> _Aim of the exercise_: If a line of the records holds the word "agent", copy it out.

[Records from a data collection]
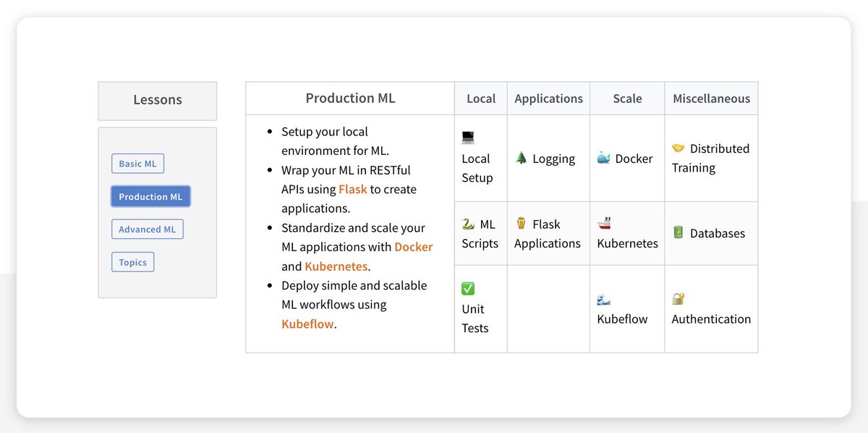This screenshot has width=868, height=433.
Task: Click the green database icon beside Databases
Action: [678, 232]

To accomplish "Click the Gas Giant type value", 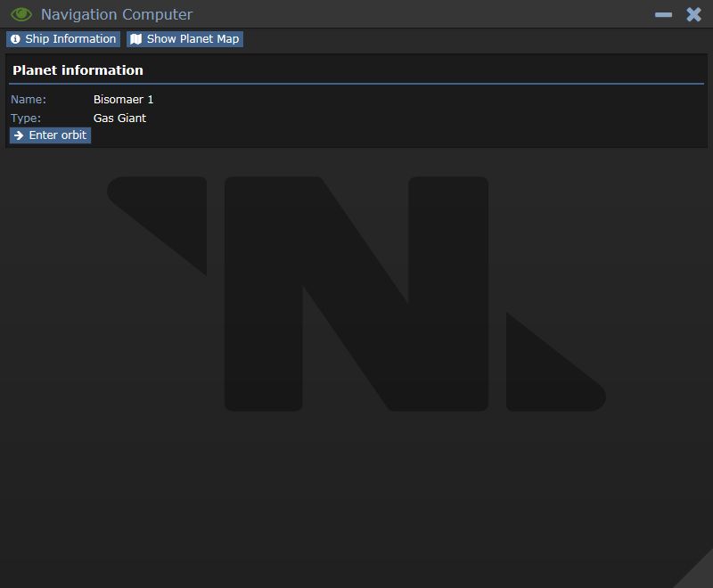I will (119, 118).
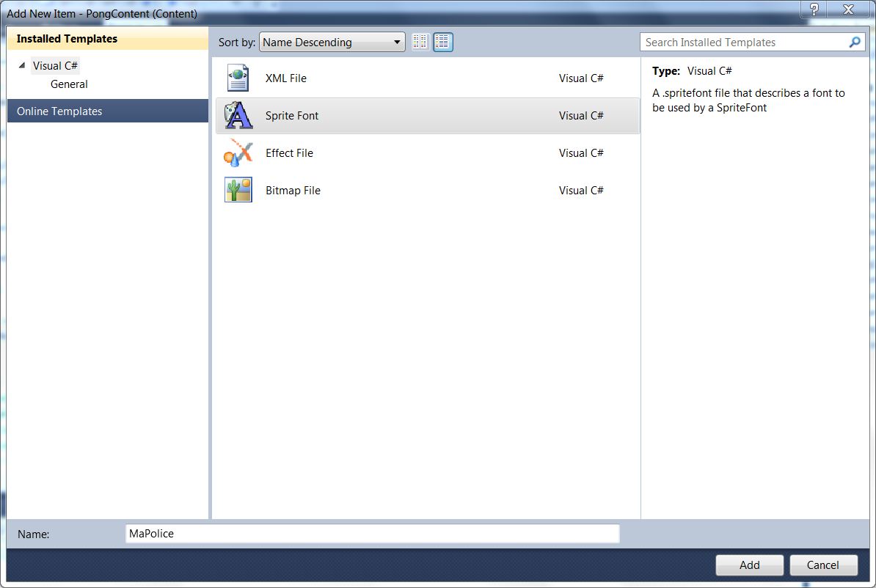This screenshot has height=588, width=876.
Task: Open the Sort by dropdown
Action: (x=332, y=43)
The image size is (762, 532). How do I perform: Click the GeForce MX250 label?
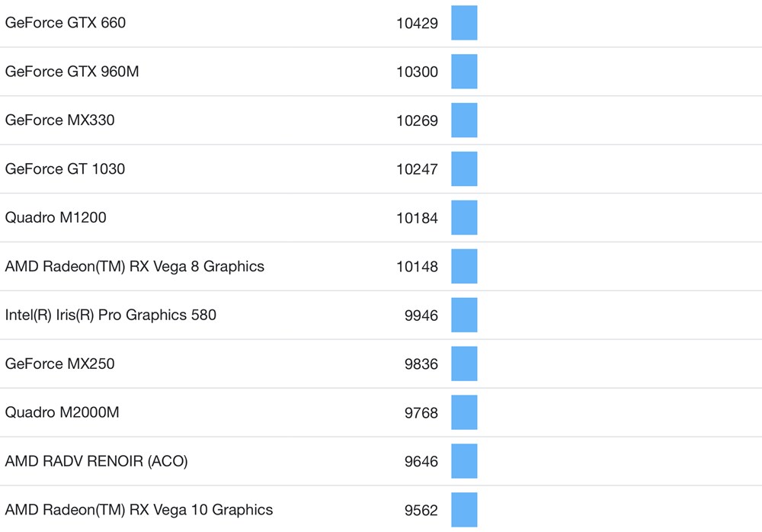click(60, 364)
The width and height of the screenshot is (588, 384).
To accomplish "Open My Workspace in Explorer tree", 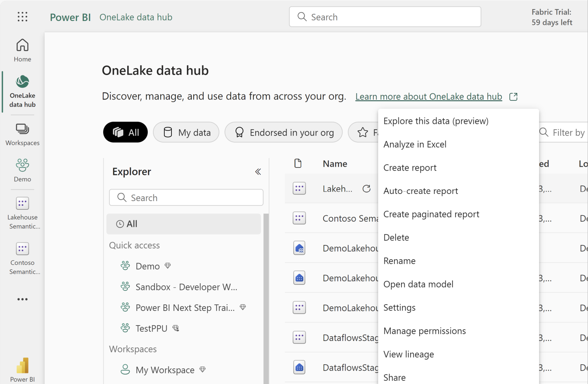I will [x=165, y=370].
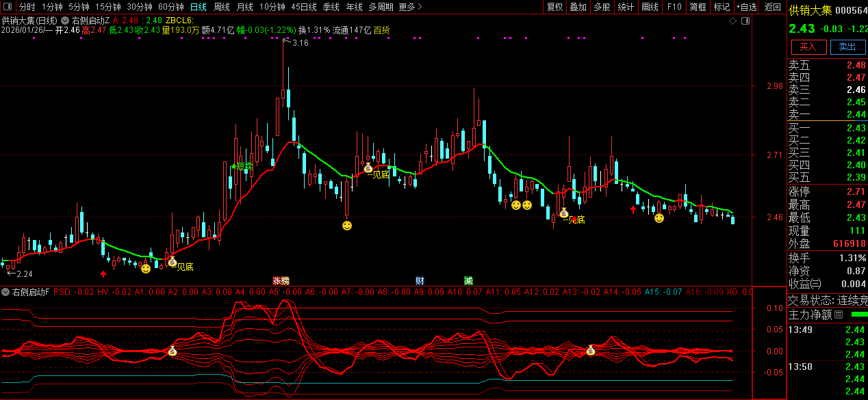868x400 pixels.
Task: Click the blue 财 event marker
Action: pos(419,280)
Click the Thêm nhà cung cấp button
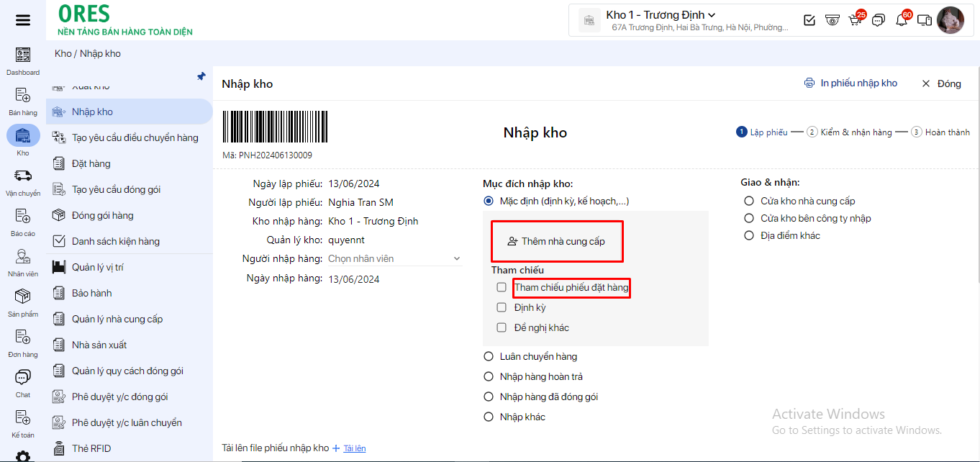The width and height of the screenshot is (980, 462). tap(556, 241)
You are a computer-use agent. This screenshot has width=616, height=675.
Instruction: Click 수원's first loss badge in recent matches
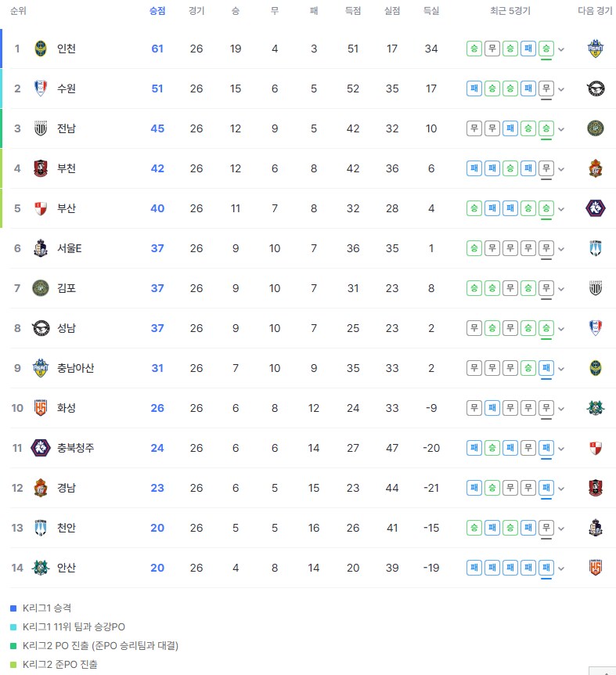(474, 88)
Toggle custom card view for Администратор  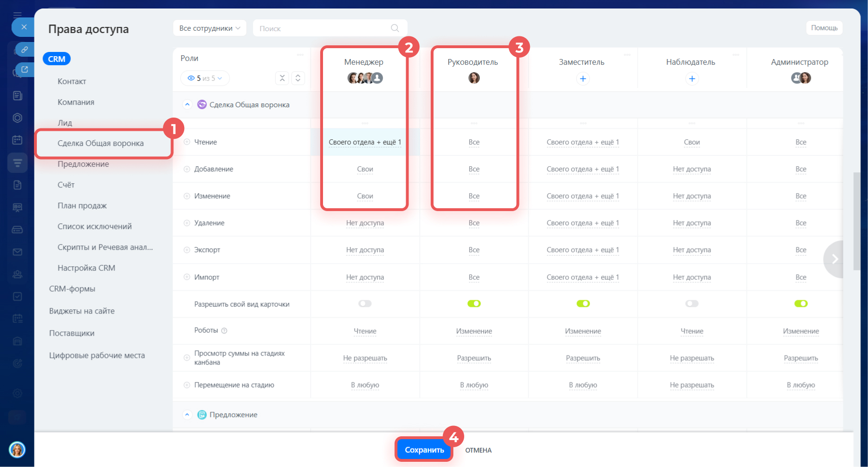[800, 304]
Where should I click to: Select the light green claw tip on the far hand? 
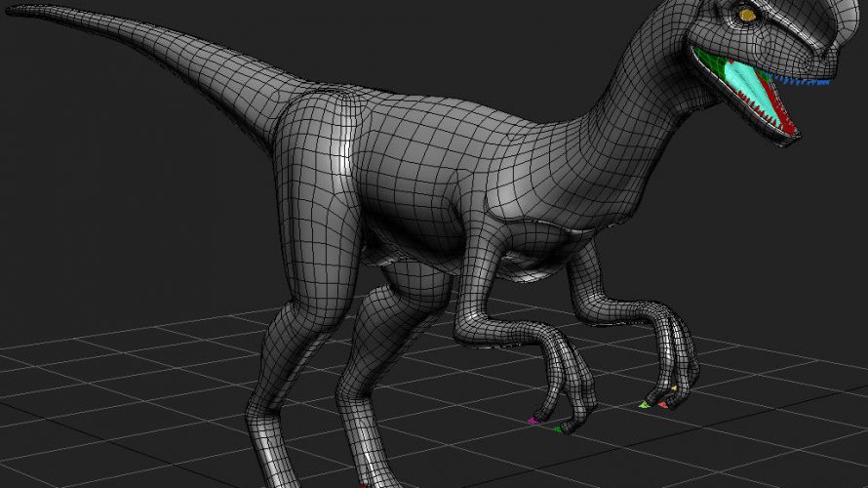[x=644, y=403]
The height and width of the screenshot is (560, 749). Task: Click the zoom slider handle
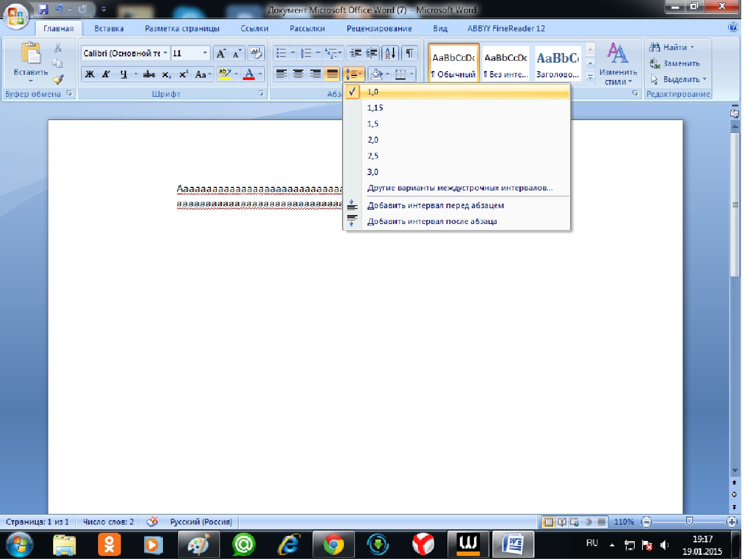pos(689,522)
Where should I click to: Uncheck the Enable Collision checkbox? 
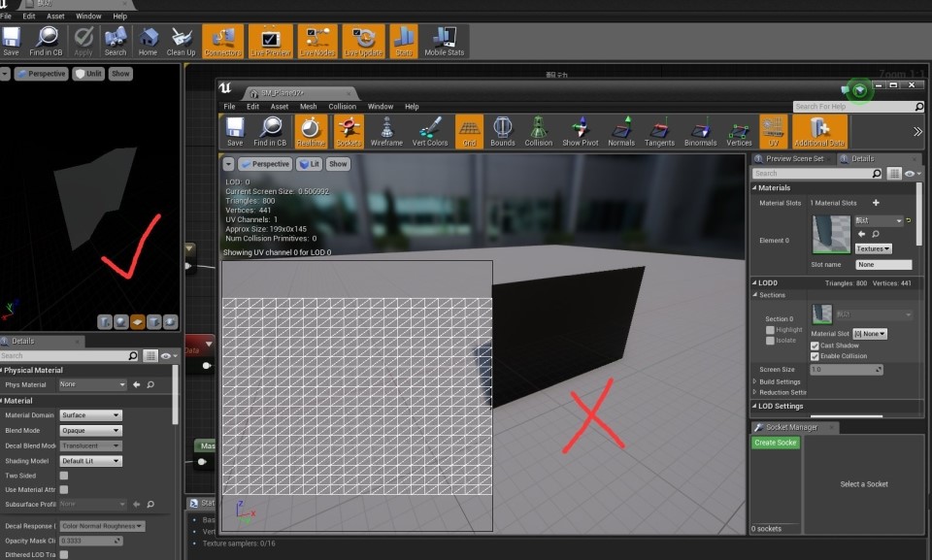click(x=815, y=356)
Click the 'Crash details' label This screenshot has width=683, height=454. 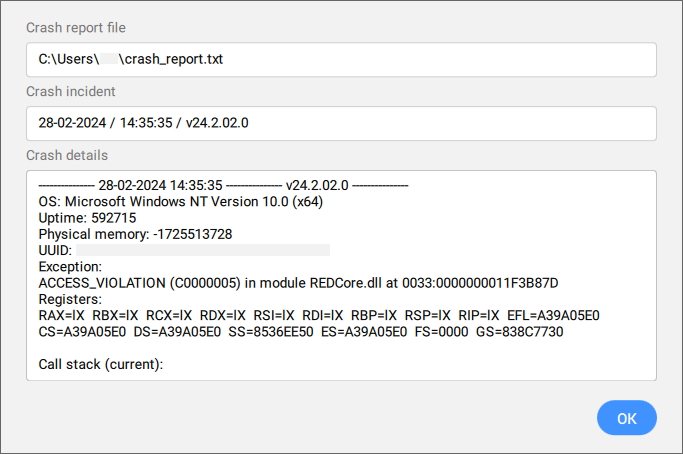pyautogui.click(x=67, y=155)
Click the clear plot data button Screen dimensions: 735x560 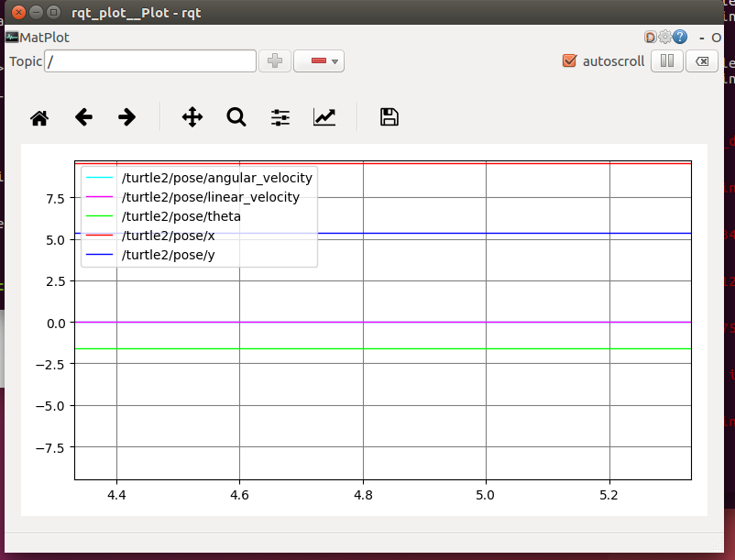click(701, 60)
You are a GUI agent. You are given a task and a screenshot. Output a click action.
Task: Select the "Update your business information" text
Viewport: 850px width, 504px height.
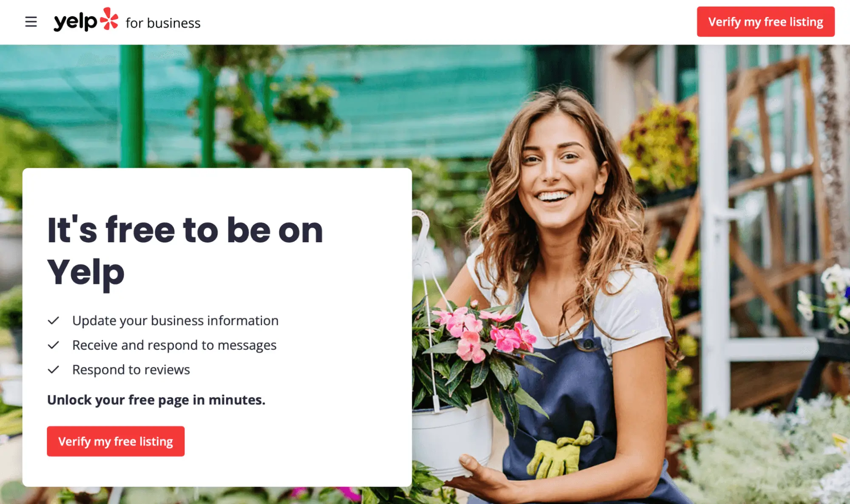click(x=175, y=321)
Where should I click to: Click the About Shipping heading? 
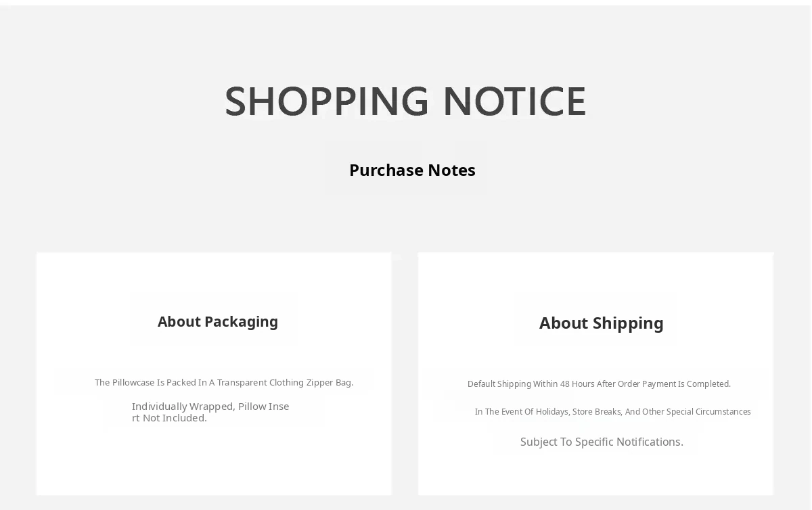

> _Response_:
You are a computer-use agent. This screenshot has width=616, height=675.
You are a GUI agent. You are given a task and a screenshot. Output a click action.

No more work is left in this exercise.